### REQUIRED ACTION
A faithful, complete copy of the entries below is required, with images removed.

##### TASK MATERIAL #####

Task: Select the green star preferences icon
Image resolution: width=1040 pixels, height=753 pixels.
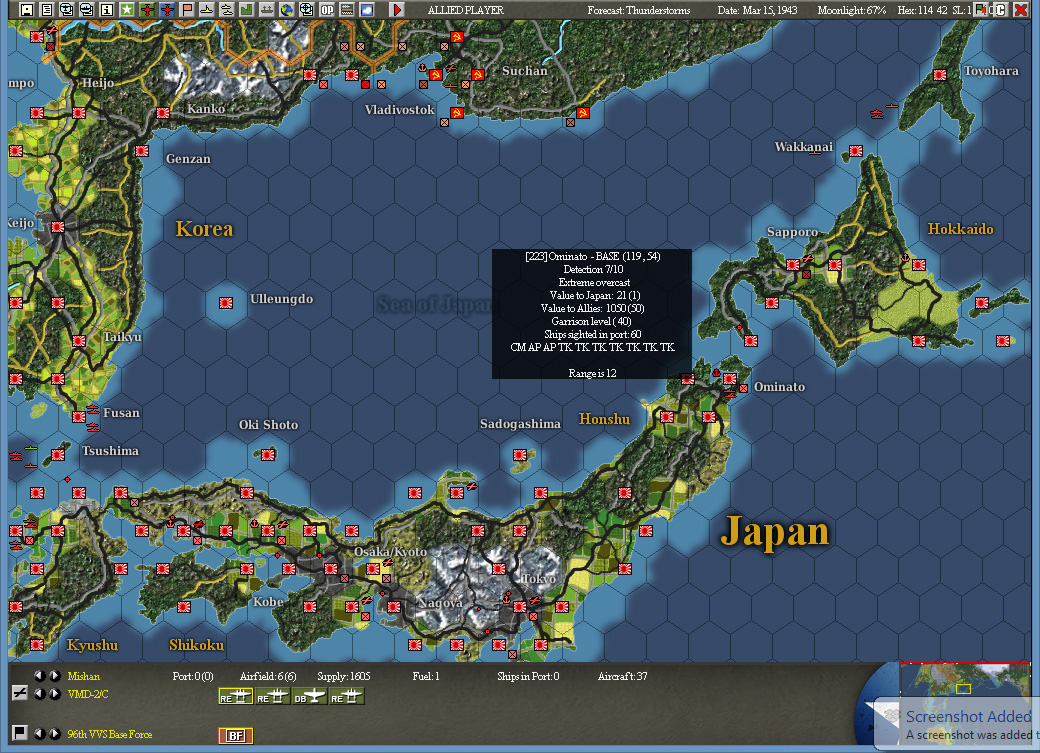Action: point(127,9)
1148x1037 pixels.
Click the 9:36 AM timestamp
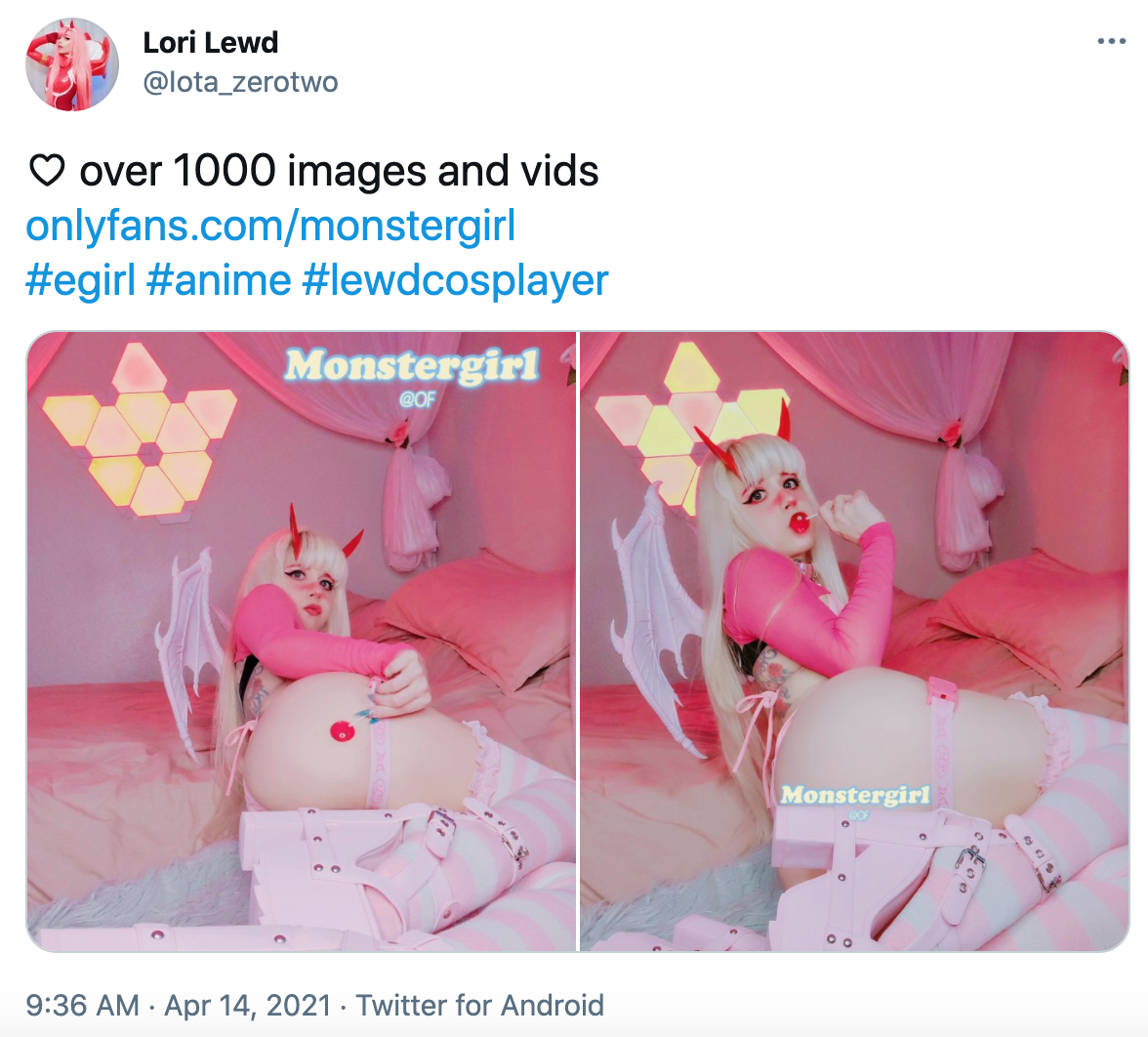83,1005
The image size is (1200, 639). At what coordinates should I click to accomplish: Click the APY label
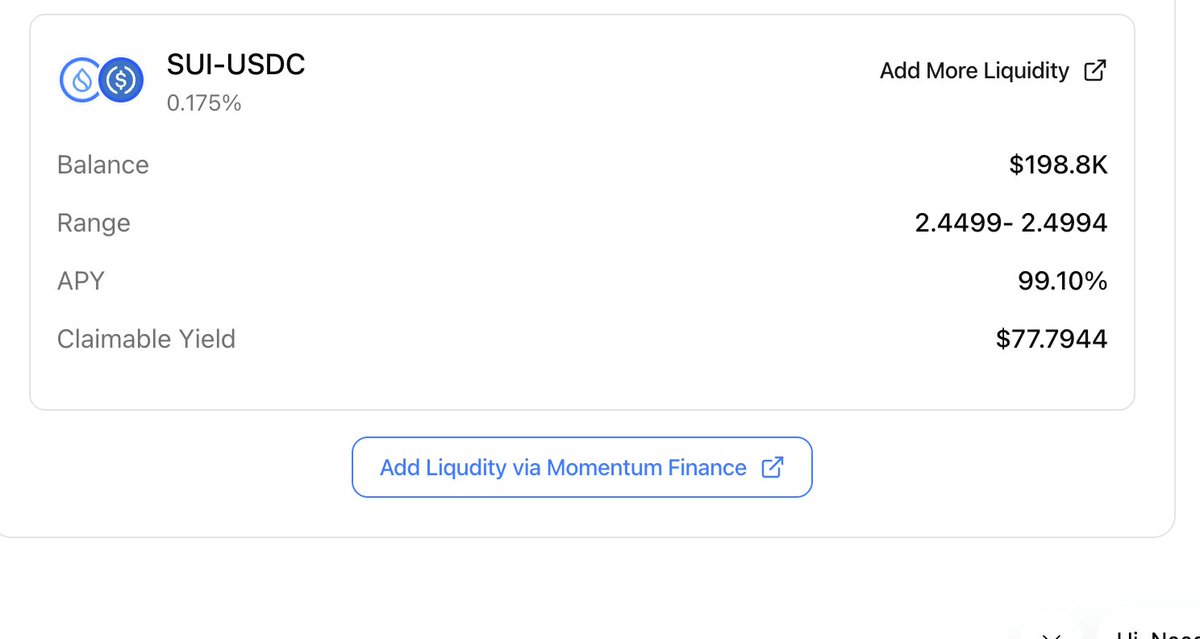click(81, 281)
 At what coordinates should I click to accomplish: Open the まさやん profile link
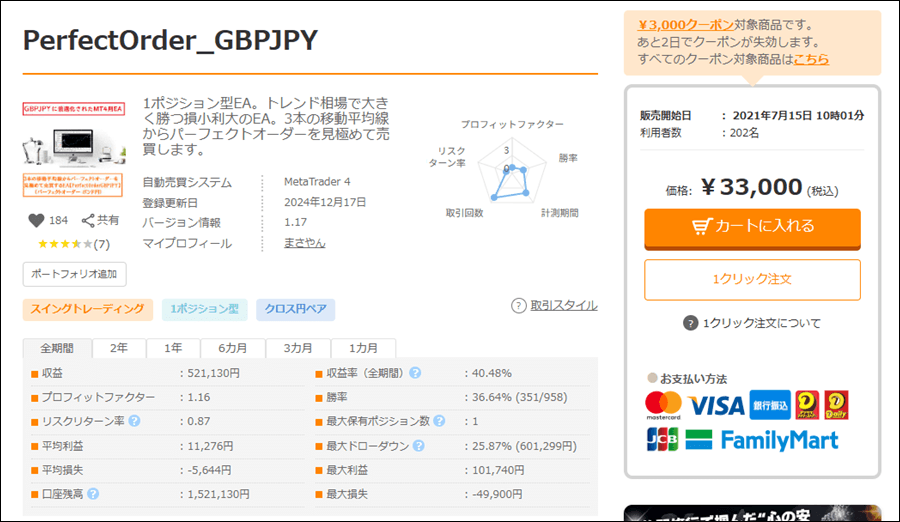[304, 243]
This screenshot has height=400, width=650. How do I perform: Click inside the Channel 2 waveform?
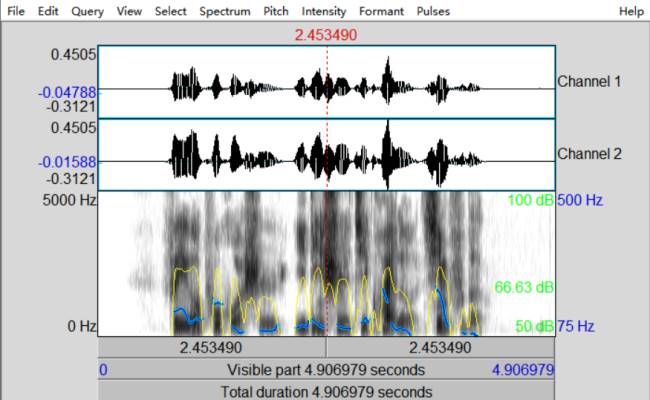(250, 155)
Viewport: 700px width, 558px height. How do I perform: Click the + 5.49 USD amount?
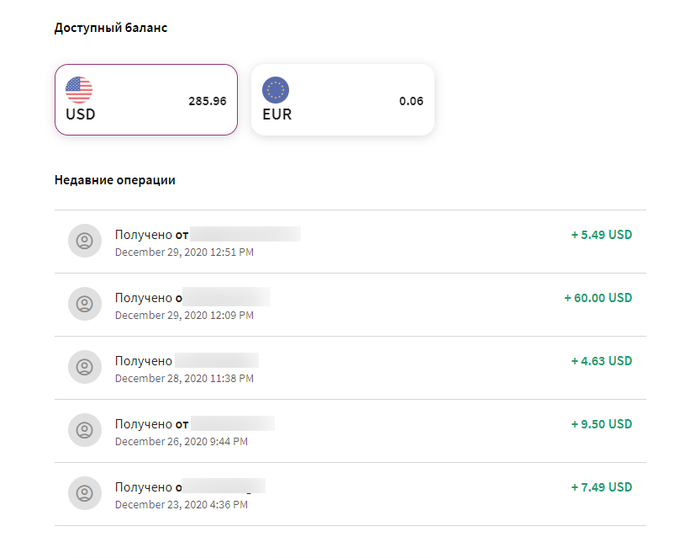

#####

### SOLUTION FOR THIS PROBLEM
Task: Select the green star preferences icon
Image resolution: width=1040 pixels, height=753 pixels.
Action: point(127,9)
1148x1037 pixels.
Click the 9:36 AM timestamp
83,1005
The image size is (1200, 639). At what coordinates should I click to accomplish: Click the APY label
click(81, 281)
 At what coordinates should I click to accomplish: Open the まさやん profile link
[304, 243]
This screenshot has height=400, width=650. How do I perform: Click inside the Channel 2 waveform?
(250, 155)
Viewport: 700px width, 558px height. How do I perform: Click the + 5.49 USD amount?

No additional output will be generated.